Data items:
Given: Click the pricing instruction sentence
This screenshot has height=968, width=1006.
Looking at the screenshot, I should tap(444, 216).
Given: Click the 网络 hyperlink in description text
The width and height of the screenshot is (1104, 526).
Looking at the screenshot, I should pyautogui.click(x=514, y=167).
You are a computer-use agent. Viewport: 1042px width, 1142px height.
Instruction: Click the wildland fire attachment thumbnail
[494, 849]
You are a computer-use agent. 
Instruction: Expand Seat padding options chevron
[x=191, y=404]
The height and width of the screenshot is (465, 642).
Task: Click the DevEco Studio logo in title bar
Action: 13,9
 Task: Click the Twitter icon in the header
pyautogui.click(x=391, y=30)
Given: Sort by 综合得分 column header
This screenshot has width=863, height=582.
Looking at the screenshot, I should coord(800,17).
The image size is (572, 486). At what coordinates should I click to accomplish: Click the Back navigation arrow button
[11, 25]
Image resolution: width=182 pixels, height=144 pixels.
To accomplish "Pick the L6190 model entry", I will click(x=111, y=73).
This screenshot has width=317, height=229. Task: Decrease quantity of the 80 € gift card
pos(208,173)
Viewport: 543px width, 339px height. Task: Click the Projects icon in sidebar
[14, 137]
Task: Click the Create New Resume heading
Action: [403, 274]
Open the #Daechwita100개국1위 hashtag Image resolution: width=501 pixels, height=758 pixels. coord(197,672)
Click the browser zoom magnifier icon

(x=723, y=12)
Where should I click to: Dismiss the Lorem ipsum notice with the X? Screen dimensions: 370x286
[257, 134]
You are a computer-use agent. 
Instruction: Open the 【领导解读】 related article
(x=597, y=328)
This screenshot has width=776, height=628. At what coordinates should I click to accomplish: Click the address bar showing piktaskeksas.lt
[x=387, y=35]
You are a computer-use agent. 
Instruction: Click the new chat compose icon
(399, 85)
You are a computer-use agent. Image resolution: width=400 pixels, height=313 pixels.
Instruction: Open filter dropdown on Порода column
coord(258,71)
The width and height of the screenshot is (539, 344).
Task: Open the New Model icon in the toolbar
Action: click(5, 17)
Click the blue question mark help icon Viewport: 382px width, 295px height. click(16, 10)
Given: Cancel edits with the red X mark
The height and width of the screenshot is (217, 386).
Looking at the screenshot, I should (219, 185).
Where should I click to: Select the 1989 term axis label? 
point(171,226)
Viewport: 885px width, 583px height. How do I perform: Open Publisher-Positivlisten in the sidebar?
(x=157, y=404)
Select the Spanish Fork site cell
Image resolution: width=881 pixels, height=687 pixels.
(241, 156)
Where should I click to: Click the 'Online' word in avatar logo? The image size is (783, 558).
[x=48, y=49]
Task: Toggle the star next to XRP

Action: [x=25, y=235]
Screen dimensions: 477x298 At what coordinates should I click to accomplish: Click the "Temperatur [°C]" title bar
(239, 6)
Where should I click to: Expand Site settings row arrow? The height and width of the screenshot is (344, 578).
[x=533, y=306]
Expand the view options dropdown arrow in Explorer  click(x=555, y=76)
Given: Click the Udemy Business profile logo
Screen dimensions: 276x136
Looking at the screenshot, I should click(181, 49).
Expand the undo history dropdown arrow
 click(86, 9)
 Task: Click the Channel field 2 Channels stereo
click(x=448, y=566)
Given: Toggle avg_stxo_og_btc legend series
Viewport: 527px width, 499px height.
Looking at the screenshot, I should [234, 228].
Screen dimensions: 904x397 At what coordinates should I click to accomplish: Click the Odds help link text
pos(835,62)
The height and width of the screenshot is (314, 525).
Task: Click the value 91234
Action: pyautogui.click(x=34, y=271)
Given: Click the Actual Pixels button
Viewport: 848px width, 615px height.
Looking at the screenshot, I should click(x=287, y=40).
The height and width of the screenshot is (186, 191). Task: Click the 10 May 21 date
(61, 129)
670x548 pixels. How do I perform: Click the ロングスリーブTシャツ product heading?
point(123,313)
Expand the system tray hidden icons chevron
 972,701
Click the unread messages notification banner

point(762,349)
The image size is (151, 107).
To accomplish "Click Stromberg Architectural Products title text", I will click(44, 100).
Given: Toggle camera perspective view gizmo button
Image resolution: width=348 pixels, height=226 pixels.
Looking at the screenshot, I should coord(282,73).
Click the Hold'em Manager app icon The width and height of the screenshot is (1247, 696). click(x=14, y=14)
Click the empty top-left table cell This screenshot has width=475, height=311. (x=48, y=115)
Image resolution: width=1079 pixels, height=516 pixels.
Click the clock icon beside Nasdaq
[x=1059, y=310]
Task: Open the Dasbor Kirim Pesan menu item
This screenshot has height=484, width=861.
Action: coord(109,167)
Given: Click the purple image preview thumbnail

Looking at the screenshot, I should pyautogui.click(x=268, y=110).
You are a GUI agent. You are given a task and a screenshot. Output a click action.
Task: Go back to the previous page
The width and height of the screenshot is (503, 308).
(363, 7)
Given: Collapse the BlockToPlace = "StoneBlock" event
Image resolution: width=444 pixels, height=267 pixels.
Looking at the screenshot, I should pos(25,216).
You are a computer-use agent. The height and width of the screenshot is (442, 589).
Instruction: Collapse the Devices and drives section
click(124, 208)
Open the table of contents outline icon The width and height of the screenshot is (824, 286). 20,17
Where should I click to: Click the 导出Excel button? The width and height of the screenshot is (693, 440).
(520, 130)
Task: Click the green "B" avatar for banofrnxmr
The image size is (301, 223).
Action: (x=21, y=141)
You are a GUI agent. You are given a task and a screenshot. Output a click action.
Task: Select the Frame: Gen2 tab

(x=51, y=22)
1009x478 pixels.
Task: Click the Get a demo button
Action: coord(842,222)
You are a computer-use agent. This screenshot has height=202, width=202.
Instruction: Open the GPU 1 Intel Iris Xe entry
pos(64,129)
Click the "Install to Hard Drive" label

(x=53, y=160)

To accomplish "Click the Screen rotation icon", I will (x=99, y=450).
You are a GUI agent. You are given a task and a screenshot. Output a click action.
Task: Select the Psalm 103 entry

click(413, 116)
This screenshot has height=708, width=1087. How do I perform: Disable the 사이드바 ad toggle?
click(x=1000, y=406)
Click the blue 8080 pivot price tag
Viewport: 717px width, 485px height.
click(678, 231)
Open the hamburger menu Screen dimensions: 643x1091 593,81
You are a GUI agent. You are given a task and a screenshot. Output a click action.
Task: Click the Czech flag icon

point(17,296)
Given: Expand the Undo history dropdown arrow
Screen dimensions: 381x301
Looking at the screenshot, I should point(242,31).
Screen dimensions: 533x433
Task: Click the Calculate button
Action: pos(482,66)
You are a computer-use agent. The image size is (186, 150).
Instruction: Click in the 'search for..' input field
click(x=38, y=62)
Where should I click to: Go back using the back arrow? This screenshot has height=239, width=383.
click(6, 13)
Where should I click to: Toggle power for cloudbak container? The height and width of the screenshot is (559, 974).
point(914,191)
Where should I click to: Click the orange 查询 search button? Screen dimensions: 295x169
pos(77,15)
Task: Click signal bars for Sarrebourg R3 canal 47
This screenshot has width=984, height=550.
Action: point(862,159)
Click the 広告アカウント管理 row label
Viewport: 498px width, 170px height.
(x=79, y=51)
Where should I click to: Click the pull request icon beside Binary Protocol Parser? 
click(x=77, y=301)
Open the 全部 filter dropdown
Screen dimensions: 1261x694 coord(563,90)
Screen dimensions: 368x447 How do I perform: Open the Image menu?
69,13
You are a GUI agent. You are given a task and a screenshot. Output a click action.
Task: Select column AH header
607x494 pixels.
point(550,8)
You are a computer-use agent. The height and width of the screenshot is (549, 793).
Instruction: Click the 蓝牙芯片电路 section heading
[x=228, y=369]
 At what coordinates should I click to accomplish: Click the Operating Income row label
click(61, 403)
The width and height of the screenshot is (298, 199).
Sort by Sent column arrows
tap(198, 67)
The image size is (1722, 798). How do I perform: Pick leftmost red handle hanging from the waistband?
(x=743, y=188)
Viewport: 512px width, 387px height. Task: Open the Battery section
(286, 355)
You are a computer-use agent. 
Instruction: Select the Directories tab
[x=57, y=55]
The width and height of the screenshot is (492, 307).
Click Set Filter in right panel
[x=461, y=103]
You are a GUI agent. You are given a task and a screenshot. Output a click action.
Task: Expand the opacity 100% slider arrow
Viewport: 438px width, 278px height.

• Task statement:
Copy only this part of the entries above: the line with "Image resolution: width=1079", the line with "Open the table", and the lines between, all exactly as written.

• Response box:
Image resolution: width=1079 pixels, height=516 pixels.
Click the clock icon beside Nasdaq
[x=1059, y=310]
Task: Open the Dasbor Kirim Pesan menu item
This screenshot has height=484, width=861.
Action: coord(109,167)
Given: Click the purple image preview thumbnail

Looking at the screenshot, I should pyautogui.click(x=268, y=110).
You are a GUI agent. You are given a task and a screenshot. Output a click action.
Task: Go back to the previous page
The width and height of the screenshot is (503, 308).
(363, 7)
Given: Collapse the BlockToPlace = "StoneBlock" event
Image resolution: width=444 pixels, height=267 pixels.
Looking at the screenshot, I should pos(25,216).
You are a computer-use agent. The height and width of the screenshot is (442, 589).
Instruction: Collapse the Devices and drives section
click(124, 208)
Open the table of contents outline icon The width and height of the screenshot is (824, 286). 20,17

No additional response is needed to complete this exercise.